A practice-full of “Tigers” has taught me that the question of “lying or not” is not the lynchpin issue. Studying Tiger from this perspective helps him not a wit. It interferes. When my “Tigers” think I’m watching them from this angle, I can’t help them, because we don’t have a collaborative alliance. And if, indeed, I were doing this, I would be leading them astray.

When clients ask if I think they are lying or not I tell them this is not the issue. Ceasing to lie doesn’t provide the necessary solution. Neither does just telling the truth. Some clients achieved power, money, and status through exceptional ability to use the truth to tell a lie. All good liars and manipulators include piles of truth to accomplish or cover something nefarious.

I am useless if I sit there trying to insure they don’t beat my radar. This is easy to fall into with known liars and wheeler-dealers. But I have to be watching for something entirely different: Does the best in them stand up? Without that, all the good behavior in the world is just a collection of “parts.”

So I wasn’t looking for whether or not Tiger Woods was lying. If he is, he’s in bad shape, and if he’s not, he’s not out of the woods. He could end up, like so many people, spending the rest of his life trying to keep himself out of trouble. For someone of Tiger’s potential, this is an unfortunate-but-common waste.

For Elin to get what she wants with Tiger, and for his children to have the kind of father Tiger says he wants to be, it isn’t enough for him stop having affairs or lying. If he spends the rest of his life in “recovery,” neither Elin nor his kids get the husband or father they deserve: You can’t make amends by what you “don’t do,” you do it by becoming the solid person you weren’t. The only way this happens is by the best in you standing up, “taking the hit” of confronting who you are, and making the world a better place through the person you become. Doing all the good deeds in the world isn’t the same as becoming a good person.

So I asked myself, “Was the best in Tiger standing up?” Although he isn’t my client, I found myself responding as if he was. I smiled to myself and nodded.

I base this on years of watching people who have tarnished, diminished, and debased themselves, violated their principles, jeopardized their life’s work, and dropped their alliance with everyone who loved or respected them. I’ve watched some fail to pull their lives together. I’ve watched many succeed. Without these successes, wading through the sewerage of peoples’ lives day after day would demoralize me.

It would be overstating things to say I believe in Tiger Woods. Tiger has no reason to believe in himself until he re-earns his self-respect. I believe in the indomitable human spirit and our ability to pull ourselves out of the muck of our lives. This is not the belief Martin Luther King Jr. referred to as taking the next step when you can’t see the top of the stairs. I believe in human decency because I watch it rise like the phoenix from the ashes of people’s life.

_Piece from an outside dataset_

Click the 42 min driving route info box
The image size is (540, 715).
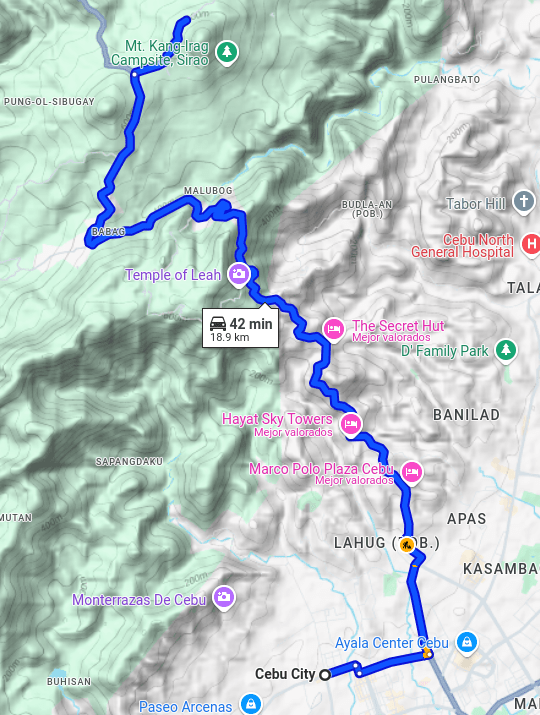(240, 328)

I’m not giving Tiger the benefit of the doubt. I’m giving him the benefit of not doubting him. I am not being naïive, blind, or Pollyanna-ish. (My clients would laugh at the thought.) I am being self-serving. I want Tiger to succeed. This gives him his best chance of success. Taking a jaundiced stance towards him is the stupidest and most self-defeating thing we could do.

Tiger has the chance to be a bigger champion than anything he’s accomplished to date. For him to become the man he pretended to be—the man we all wanted to believe him to be—would surpass all his accomplishments, power, and wealth. Watching people pick themselves up after throwing themselves away, refuse to give up, and refuse to denigrate themselves any longer is a spiritual event. It motivates us all to be better. Watching Brittney Spears go through rehab one more time is not going to help us.

That’s why I’m quite willing to say: Go get ’em, Tiger.